Il Dipartimento del Tesoro degli Stati Uniti ha indicato che il limite di prezzo concordato dalla coalizione internazionale dei Paesi del G7, dell’Unione Europea e dell’Australia non si applicherà quando il greggio russo è stato sostanzialmente trasformato in una giurisdizione diversa dalla Federazione Russa attraverso uno dei processi di raffinazione contemplati.
«Una volta che i prodotti petroliferi russi o il petrolio russo sono sostanzialmente trasformati in una giurisdizione diversa dalla Federazione Russa, non sono più considerati originari della Federazione Russa e, pertanto, il massimale di prezzo non si applica più», ha spiegato l’Office of Foreign Assets Control (OFAC) in una bozza di guida sull’attuazione del massimale di prezzo sui prodotti petroliferi russi.
A questo proposito, l’ufficio del Dipartimento del Tesoro ha dichiarato che prevede di emettere una guida combinata definitiva sull’attuazione del tetto di prezzo per il petrolio russo e i prodotti petroliferi russi entro il 5 febbraio 2023.
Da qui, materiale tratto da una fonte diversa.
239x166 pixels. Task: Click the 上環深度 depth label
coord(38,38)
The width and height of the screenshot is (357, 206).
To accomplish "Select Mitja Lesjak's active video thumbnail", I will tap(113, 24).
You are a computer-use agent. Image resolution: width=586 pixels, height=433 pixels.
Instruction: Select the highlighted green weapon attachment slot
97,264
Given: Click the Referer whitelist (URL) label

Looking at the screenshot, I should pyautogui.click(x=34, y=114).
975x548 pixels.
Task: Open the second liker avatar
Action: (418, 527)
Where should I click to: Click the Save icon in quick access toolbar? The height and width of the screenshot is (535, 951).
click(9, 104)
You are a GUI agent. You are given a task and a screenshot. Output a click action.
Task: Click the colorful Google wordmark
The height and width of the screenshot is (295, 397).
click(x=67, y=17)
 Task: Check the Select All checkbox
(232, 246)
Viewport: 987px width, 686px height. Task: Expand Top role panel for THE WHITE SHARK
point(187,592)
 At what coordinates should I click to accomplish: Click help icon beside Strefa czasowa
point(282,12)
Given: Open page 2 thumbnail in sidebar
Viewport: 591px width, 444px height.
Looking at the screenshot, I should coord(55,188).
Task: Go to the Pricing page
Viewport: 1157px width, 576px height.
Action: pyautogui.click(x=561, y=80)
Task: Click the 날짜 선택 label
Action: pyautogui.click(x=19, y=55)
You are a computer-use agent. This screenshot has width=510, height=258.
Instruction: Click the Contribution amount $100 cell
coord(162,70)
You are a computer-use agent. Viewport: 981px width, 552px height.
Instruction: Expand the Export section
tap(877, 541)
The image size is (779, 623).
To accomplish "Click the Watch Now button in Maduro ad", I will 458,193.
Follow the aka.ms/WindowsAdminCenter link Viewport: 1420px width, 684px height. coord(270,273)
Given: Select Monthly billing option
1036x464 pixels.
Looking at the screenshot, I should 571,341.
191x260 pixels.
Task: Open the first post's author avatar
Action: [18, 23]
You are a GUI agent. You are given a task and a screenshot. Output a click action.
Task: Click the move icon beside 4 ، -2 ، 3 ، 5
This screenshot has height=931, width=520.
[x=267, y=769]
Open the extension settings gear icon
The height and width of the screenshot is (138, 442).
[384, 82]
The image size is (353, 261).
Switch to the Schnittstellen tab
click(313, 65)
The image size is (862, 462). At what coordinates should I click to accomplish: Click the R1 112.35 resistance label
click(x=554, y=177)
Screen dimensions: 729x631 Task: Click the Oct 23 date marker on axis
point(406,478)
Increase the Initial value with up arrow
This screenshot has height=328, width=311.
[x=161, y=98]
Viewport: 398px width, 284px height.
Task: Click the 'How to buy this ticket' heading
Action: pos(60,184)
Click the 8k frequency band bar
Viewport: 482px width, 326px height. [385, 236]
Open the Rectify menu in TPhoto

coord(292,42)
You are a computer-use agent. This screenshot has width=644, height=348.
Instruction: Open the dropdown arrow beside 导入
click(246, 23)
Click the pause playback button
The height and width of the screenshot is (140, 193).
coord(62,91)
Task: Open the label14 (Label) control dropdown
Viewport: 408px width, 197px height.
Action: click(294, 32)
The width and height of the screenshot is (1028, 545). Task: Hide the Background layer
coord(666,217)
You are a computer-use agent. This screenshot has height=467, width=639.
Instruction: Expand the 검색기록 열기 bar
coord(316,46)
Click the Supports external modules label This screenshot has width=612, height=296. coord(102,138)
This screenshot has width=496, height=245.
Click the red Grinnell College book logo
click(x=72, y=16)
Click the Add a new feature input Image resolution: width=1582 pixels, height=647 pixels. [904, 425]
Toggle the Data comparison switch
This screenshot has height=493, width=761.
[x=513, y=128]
D’altra parte, l’OFAC ha chiarito che il price cap si applicherà dall’inizio del trasporto marittimo dei prodotti petroliferi russi fino alla prima vendita a terra in una giurisdizione diversa dalla Federazione Russa, in modo che una volta che i derivati sono stati sdoganati in una giurisdizione diversa dalla Russia, il price cap non si applicherà a nessuna ulteriore vendita a terra.
In ogni caso, ha indicato che i prodotti petroliferi russi caricati su una nave prima del 5 febbraio 2023 e scaricati nel porto di destinazione prima del 1° aprile 2023 «non saranno soggetti alla determinazione dei prodotti petroliferi» e, di conseguenza, i fornitori di servizi statunitensi potranno continuare a fornire servizi in relazione ai prodotti acquistati a qualsiasi prezzo.
Ha inoltre spiegato che i prodotti petroliferi non saranno considerati originari della Federazione Russa per il solo fatto di contenere una quantità minima di derivati del petrolio greggio russo rimasti in un container o in un serbatoio.
«Per valutare se i prodotti petroliferi sono originari della Federazione Russa, gli americani possono ragionevolmente fare affidamento su un certificato di origine, ma dovrebbero essere cauti se hanno motivo di credere che tale certificato sia stato falsificato o sia errato», ha avvertito.